Wednesday, September 10, 2008

The NUE Math

(3+3+2+4)/4 = 4

Yeah go figure

Monday, September 8, 2008

Shenandoah 100 - More Rain/More Miles/Kicked in the Groin


Well loyal fans (read that to mean Team Seagal), the final leg of the NUE Series is now in the books and it is time to sit back, read trashy magazines and get drunk on beer and mezcal, and boy did I earn it this year.
Just as you experienced at the Mohican, pre race thunderstorms were the order of the night on Saturday, ensuring the the course would be muddy (not as bad as Mohican) and have it's fair share of greasy spots to take the unwitting to the mat faster then a blow from an akido stick.
Turns out this was not one to remember and for the better part of the day I felt like a stunt double that Master Steven had abused for kicks.
The night before started with some jackass blasting the megaphone siren at all hours and babbling out unrecognizable phrases that made it seem like I was back on the boat with Chef going up that river in Apocalypse Now. The morning was humid with a capital H and despite the cool temps this was going to be a race that would take the wind out of your sails.
Well your poor commentator suffered heavily in these conditions and never did get in the game for the entire race.
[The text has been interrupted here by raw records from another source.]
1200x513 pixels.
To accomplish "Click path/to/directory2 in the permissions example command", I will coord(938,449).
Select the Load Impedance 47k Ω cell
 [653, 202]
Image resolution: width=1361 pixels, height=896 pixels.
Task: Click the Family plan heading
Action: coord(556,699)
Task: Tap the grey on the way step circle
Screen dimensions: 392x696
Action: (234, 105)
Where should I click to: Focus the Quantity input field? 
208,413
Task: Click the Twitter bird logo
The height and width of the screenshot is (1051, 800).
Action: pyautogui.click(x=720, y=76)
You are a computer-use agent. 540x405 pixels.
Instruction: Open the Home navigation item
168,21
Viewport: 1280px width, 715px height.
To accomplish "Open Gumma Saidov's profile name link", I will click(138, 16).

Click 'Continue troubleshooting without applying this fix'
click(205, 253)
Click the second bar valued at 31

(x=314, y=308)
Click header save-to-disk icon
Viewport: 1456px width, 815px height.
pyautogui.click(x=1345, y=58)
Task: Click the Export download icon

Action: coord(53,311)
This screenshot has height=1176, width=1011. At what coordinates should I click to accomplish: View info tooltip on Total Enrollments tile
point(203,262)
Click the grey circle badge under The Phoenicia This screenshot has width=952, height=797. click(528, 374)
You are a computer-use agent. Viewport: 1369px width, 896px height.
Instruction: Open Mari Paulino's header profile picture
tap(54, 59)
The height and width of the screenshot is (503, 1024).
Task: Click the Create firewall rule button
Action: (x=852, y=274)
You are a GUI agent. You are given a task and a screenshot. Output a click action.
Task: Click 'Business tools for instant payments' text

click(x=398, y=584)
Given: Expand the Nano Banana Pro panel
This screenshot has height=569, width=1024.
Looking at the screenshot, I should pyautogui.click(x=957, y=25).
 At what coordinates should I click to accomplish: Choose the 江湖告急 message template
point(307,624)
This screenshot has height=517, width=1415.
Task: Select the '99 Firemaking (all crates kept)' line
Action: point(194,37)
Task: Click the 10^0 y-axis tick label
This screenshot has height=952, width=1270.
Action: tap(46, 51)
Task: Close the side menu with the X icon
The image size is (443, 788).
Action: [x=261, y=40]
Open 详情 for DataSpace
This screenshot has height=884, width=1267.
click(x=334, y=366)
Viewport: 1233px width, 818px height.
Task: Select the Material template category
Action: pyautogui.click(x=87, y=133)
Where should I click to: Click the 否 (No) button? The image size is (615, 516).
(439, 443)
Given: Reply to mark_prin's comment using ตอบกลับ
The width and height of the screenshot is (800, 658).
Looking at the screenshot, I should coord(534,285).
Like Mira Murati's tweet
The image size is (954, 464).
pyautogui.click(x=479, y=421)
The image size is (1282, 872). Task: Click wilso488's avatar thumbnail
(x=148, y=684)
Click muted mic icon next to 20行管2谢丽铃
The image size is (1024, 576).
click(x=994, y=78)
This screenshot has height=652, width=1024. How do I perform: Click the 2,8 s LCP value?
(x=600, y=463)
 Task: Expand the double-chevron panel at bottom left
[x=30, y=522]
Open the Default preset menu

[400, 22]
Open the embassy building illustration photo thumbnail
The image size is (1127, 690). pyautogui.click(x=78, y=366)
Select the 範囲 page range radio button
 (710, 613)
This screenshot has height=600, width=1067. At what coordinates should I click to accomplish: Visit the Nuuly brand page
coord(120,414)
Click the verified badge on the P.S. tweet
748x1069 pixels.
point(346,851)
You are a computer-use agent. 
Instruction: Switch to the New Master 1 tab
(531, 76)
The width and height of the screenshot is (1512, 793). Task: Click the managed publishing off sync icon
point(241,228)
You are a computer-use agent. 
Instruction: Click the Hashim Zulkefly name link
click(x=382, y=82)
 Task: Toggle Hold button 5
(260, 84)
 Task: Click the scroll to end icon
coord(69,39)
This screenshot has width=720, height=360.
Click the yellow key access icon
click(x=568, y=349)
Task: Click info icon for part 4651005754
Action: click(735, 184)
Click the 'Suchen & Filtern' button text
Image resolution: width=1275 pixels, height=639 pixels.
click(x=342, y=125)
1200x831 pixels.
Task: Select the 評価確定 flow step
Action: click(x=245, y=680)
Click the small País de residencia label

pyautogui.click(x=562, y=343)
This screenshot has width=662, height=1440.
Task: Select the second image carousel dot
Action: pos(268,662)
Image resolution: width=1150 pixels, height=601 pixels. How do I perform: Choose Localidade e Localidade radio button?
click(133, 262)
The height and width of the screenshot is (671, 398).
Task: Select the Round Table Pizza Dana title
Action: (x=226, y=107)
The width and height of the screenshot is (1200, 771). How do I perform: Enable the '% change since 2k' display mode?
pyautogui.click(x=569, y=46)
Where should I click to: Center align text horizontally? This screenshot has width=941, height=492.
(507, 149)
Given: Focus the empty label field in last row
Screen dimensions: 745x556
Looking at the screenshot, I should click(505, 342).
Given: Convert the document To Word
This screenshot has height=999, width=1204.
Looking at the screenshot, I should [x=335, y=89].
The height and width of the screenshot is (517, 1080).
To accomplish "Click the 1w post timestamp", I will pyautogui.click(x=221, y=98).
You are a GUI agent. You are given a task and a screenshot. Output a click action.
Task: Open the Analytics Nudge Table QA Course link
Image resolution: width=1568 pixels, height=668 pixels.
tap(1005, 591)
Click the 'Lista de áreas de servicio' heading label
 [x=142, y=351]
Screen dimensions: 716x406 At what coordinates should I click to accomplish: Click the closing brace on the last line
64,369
The biggest positive was riding past the 22 and 43 mile marks and not bailing out of the race (each of these points was less then a 10 minute ride to the camp ground). The biggest negative was the 18 mile climb out of mile 54. In past years this has been a spot where I have snapped many a wrist and left grown men sobbing on the side of the road from the pain doled out. Well this year it was my turn to take the beating and it sure felt like a kick in the groin as the single speeders rode past me on the steeper pitches toward the summit. It was so bad that I considered going to the emergency room for wrist X rays!
The push on continued (both literally and physically) as I rode and walked my way to the finish, pushed on by the powers of Steven, thoughts of Corona, limes and mezcal and of course the famous post race sacrifice of Tibetan goji berries to the gods for making it home. The icing on the cake was the double puncture less then 2 miles from the finish. The leaks were slow enough that I could ride but barely steer and on the final single track the front end tucked and I came up dazed and sporting a new taco shaped wheel just for the Baja Epic.
The final result, fourth in Masters, securing at worst 4th in the series and and podium finishes in all the races.